■ **Task**
Reproduce the entries exactly.

[Pixel coordinate grounding data]
####################
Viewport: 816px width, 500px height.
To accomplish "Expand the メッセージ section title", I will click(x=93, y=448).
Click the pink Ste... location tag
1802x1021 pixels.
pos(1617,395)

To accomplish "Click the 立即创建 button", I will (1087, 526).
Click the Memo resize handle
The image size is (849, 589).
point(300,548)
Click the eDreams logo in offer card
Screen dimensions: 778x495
####################
■ **Solution to this task**
Viewport: 816px width, 500px height.
To accomplish "Expand the メッセージ section title", I will click(x=93, y=448).
Click the pink Ste... location tag
1802x1021 pixels.
pos(1617,395)

To accomplish "Click the 立即创建 button", I will (1087, 526).
Click the Memo resize handle
The image size is (849, 589).
point(300,548)
Click the eDreams logo in offer card
Screen dimensions: 778x495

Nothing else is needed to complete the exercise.